You’ve taught a different course with the ExCollege before - what inspired you to come back, and with a whole new proposal?

I had a great experience teaching "Ethics of Ignorance" in 2020, even considering the difficulties of that semester with Covid and the political tension in the air. This current course is definitely informed by those conversations, as well as what often feels like a steadily escalating emotional tenor in political media and dialogue.

What’s one way in which emotions have shaped our political landscape in the last few years?

One emotion that has garnered a lot of attention over the last few years is the emotion associated with inheriting troubled legacies and systems related to, for example, settler colonialism, racism, and slavery. The way in which we describe this emotion – in terms of guilt, or shame, or regret, or something else – has huge stakes for whether we take it seriously, or instead dismiss it as something excessive or pathological.

Are there trends in how emotions are thought about in the realms of politics? Where do you see these trends going, or what trends from the past do you find interesting?
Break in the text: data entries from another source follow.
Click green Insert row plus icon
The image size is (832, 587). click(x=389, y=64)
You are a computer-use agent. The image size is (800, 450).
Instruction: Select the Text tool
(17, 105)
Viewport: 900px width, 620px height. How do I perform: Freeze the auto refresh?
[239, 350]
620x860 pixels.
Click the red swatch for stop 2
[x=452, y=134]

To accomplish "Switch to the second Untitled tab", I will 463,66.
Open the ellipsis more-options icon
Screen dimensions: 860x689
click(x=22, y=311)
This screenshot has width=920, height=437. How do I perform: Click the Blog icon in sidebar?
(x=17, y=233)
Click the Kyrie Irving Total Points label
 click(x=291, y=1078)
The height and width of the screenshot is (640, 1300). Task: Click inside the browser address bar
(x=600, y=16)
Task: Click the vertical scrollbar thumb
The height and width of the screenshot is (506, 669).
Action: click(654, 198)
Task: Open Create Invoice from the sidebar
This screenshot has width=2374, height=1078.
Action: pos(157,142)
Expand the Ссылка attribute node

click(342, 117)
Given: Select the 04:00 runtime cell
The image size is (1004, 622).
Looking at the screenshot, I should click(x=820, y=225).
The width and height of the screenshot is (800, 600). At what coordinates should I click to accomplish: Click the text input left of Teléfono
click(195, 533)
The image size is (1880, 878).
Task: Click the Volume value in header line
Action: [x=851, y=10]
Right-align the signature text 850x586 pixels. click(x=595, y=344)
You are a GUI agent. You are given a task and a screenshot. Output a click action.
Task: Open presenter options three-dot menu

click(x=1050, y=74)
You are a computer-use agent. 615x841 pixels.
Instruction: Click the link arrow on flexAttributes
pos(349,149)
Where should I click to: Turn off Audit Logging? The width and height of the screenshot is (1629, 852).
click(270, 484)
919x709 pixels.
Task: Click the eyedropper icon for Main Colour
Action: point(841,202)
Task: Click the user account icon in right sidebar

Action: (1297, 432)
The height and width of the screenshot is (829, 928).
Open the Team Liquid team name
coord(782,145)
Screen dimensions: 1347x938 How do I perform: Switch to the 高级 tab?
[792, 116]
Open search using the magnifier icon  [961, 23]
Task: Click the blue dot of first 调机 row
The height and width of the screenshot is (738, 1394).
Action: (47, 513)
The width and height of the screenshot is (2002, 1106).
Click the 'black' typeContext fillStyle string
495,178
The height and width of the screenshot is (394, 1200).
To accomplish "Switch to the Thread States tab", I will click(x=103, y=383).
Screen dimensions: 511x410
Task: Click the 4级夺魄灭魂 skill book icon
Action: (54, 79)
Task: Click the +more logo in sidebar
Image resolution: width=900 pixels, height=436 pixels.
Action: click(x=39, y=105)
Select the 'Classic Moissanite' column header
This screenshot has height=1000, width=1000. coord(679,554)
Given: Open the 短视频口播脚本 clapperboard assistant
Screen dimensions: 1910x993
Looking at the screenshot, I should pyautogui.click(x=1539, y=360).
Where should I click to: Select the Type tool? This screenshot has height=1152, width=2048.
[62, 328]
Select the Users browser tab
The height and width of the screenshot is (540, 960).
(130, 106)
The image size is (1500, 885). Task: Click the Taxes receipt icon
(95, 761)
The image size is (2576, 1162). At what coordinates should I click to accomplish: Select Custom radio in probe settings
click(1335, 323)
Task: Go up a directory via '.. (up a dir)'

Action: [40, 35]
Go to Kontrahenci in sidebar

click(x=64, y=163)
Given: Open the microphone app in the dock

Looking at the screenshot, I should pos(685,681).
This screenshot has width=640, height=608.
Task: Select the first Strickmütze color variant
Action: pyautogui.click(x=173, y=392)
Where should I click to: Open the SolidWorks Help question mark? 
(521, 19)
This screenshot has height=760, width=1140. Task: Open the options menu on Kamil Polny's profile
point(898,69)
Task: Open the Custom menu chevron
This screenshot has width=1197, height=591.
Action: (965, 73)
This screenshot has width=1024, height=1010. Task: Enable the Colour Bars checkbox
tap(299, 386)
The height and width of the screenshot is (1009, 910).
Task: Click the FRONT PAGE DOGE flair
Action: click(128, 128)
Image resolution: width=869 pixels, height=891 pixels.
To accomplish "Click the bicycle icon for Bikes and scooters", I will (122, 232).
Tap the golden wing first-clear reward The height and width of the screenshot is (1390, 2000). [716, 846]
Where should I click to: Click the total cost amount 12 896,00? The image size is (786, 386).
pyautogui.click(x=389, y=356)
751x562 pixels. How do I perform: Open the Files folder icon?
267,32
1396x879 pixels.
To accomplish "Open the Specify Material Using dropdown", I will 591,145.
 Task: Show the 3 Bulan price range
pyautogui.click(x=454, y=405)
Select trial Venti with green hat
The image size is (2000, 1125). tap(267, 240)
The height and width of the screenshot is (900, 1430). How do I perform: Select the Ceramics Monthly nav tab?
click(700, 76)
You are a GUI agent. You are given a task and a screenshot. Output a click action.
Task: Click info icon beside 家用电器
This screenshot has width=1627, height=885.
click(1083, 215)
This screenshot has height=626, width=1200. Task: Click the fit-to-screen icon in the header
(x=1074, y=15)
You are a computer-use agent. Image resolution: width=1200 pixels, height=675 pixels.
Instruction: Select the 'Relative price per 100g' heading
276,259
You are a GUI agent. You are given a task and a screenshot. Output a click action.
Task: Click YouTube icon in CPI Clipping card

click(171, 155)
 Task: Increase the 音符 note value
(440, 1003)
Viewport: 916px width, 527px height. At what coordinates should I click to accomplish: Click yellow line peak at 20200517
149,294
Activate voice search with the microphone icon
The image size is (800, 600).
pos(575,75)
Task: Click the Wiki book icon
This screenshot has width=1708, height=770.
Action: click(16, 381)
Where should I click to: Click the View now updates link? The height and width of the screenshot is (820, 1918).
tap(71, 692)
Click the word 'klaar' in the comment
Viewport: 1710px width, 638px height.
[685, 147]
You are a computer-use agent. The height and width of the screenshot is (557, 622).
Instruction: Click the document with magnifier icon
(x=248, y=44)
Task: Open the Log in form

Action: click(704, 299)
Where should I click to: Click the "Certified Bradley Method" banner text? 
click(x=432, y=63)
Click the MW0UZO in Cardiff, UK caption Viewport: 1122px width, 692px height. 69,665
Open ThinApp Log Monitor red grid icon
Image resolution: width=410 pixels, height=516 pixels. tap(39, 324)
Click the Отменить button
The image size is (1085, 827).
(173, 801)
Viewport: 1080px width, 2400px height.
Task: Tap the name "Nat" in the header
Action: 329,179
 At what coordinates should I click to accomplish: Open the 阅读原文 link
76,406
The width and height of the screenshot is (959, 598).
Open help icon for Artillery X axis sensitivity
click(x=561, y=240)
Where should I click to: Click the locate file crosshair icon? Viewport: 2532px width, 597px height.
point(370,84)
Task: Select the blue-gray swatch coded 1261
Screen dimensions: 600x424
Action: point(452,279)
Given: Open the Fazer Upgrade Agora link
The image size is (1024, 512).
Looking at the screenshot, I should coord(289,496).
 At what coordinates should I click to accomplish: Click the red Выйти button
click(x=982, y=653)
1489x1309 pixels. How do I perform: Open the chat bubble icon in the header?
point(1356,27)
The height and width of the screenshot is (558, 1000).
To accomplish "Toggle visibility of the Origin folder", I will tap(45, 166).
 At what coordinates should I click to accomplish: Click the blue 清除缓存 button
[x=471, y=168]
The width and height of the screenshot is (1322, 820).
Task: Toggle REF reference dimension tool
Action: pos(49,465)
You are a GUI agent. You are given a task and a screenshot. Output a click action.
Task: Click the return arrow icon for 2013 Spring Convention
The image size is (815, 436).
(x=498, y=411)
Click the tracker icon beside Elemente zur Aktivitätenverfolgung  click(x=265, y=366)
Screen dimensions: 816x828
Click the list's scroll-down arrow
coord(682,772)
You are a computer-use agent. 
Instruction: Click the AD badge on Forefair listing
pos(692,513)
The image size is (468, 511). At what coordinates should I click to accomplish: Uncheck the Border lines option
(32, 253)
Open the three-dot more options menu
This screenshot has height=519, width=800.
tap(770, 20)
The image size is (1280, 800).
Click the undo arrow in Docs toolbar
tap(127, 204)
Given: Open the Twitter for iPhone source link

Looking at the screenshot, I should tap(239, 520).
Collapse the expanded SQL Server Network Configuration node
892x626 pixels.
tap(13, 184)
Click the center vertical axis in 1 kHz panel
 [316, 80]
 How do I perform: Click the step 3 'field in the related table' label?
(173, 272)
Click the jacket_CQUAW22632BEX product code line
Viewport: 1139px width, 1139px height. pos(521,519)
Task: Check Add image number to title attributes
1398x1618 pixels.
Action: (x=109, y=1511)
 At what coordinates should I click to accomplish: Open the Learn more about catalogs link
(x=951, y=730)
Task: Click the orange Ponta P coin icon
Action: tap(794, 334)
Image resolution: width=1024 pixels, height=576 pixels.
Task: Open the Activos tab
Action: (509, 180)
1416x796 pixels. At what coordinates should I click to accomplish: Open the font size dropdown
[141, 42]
We spent the early weeks of the semester looking at classical theories of emotion from the Greeks and Romans. Despite important differences, a common thread through Plato, the Stoics, and Boethius is that emotions are something to be conquered or controlled through reason. This is true both of the individual exercising her reason over her passions and appetites, and also of the political order in which rulers ought to harness the power of political emotion for the purposes of justice, order, and balance. In recent years, scholars and activists have reexamined some of the emotions (anger, guilt, shame, fear) that have been traditionally discussed as politically volatile, and considered productive purposes for them. The tension between these 20th- and 21st-century analyses and their historical counterparts is a lot of fun to work through in the class discussion.

What do you hope that students will take away from your course?

Our relationship to our emotions changes when we bring them forward in conversation with others. My students have already demonstrated a commendable willingness to discuss their own emotions, as well as to consider how to ethically and carefully try to understand others' emotions. I hope this kind of habituation to careful and vulnerable conversations about each others' emotions is something that they can take with them after the course ends.

What’s been your favorite moment in class so far?

An important moment in the course was when a student (bravely, I might add) brought up his own experiences of anger. Almost immediately, other students began offering their own experiences as objects of analysis. That session really shifted the terrain of the course, because it took us away from interpreting text, and instead put the text to work in interpreting students' own lives.


Magnus Ferguson recently completed his PhD in the Philosophy Department at Boston College, and will be taking up a faculty position this coming fall at the University of Chicago. He studies 20th-Century European philosophy and political philosophy, and has published work on philosophical hermeneutics, feminist philosophy, and social epistemology. He is also the Director of Corrupt the Youth Boston, an organization providing engaging and uplifting philosophical experiences to underserved public high school students in the Boston area.